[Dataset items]
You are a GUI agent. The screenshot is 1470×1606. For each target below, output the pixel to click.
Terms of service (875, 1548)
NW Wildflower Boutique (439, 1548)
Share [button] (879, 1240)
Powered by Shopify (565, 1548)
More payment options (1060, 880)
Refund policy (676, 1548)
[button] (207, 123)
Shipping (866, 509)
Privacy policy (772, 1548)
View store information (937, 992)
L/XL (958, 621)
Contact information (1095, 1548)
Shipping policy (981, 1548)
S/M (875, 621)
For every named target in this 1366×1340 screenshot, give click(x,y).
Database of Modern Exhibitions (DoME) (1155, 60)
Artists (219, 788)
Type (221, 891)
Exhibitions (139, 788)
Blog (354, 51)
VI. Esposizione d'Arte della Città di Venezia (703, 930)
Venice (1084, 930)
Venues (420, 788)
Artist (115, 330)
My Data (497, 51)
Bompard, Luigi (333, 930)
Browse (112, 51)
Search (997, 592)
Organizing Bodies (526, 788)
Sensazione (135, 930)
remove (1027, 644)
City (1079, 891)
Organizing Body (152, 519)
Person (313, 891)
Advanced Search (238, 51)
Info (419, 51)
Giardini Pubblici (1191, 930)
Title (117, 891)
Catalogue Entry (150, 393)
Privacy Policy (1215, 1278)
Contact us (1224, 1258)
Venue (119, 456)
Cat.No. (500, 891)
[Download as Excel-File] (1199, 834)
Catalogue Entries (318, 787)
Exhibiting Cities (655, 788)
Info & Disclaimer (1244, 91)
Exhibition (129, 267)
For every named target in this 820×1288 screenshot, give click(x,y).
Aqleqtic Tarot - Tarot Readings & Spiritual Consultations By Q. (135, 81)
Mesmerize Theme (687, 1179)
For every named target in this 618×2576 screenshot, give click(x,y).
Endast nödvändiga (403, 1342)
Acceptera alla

(Task item):
If a line falls between the first line of the entries and the line containing "Blog (354, 51)", or is one of those two, restate it word for word; leave all other lines out.

(Problem solution):
You are a GUI agent. The screenshot is 1470×1606. For each target below, output the pixel to click.
Terms of service (875, 1548)
NW Wildflower Boutique (439, 1548)
Share [button] (879, 1240)
Powered by Shopify (565, 1548)
More payment options (1060, 880)
Refund policy (676, 1548)
[button] (207, 123)
Shipping (866, 509)
Privacy policy (772, 1548)
View store information (937, 992)
L/XL (958, 621)
Contact information (1095, 1548)
Shipping policy (981, 1548)
S/M (875, 621)
For every named target in this 1366×1340 screenshot, give click(x,y).
Database of Modern Exhibitions (DoME) (1155, 60)
Artists (219, 788)
Type (221, 891)
Exhibitions (139, 788)
Blog (354, 51)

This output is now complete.